> _Required action_
Exactly and only the lines from the first entry through the line with "This screenshot has height=551, width=1366." should be copied, both ends included, with no pictures.

═════ Data for the task ═════

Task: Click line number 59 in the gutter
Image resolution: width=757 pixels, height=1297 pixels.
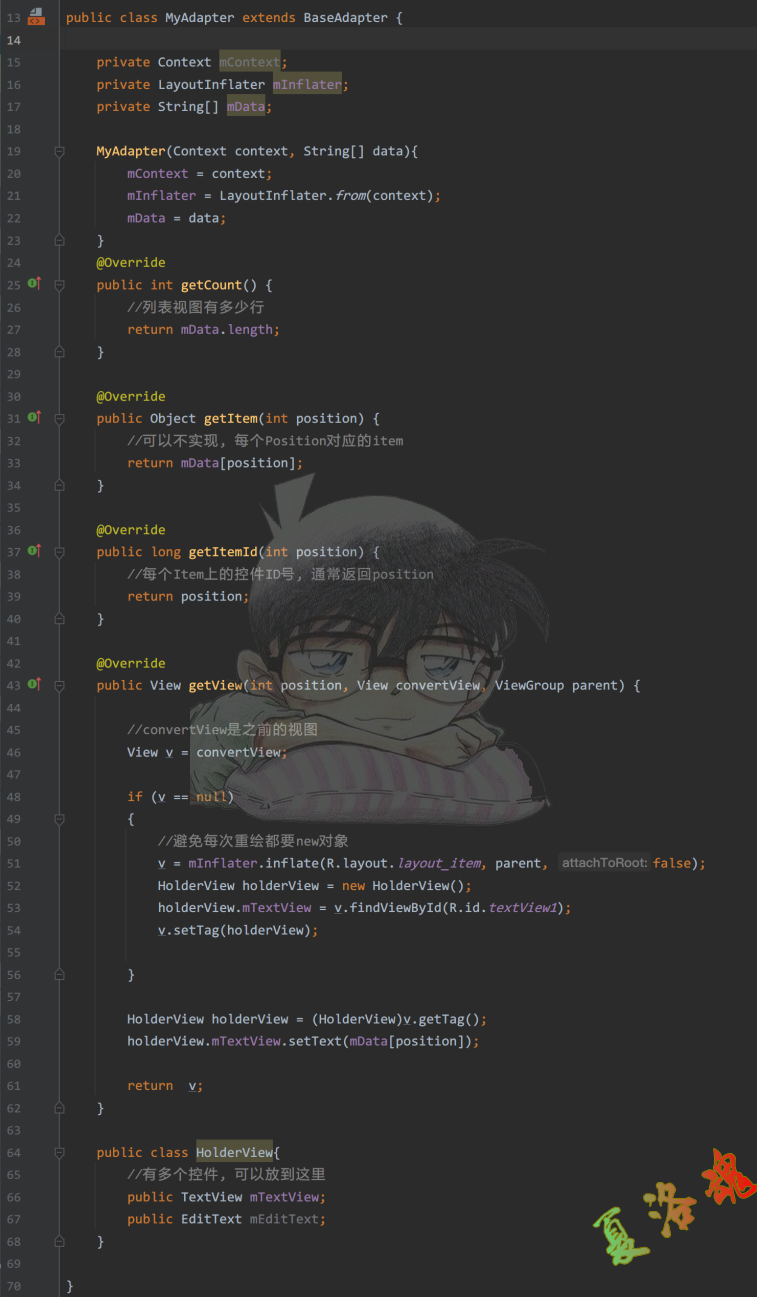Action: click(x=13, y=1041)
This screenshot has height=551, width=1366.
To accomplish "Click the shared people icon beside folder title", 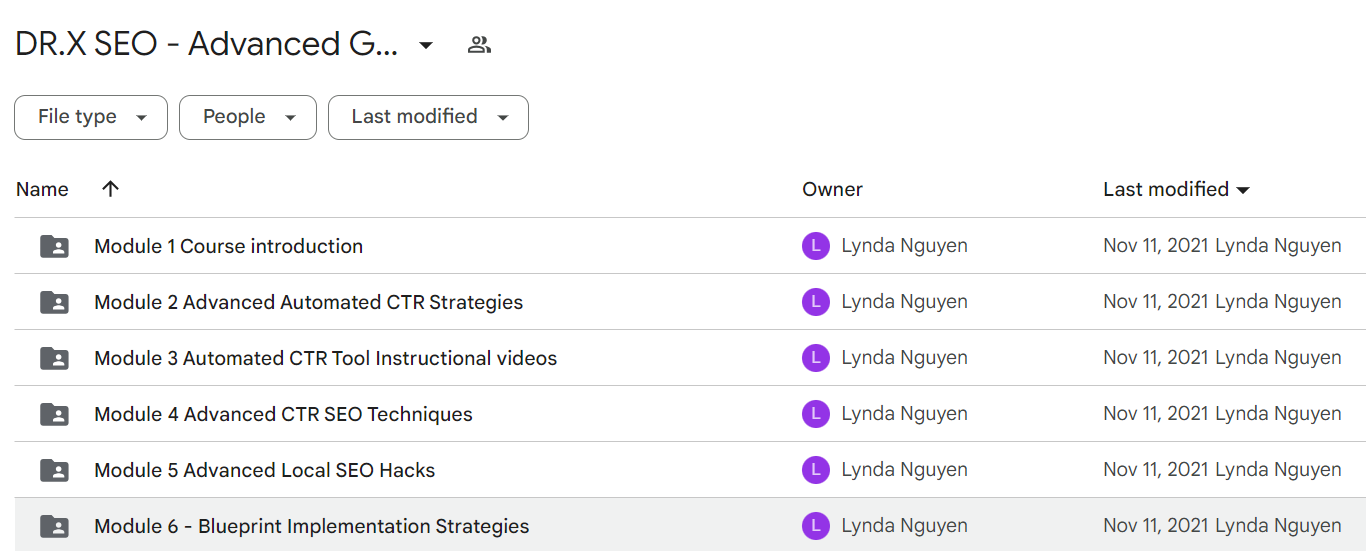I will pyautogui.click(x=479, y=45).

═════

> _Solution below_
Task: Click line number 59 in the gutter
Image resolution: width=757 pixels, height=1297 pixels.
Action: click(x=13, y=1041)
This screenshot has height=551, width=1366.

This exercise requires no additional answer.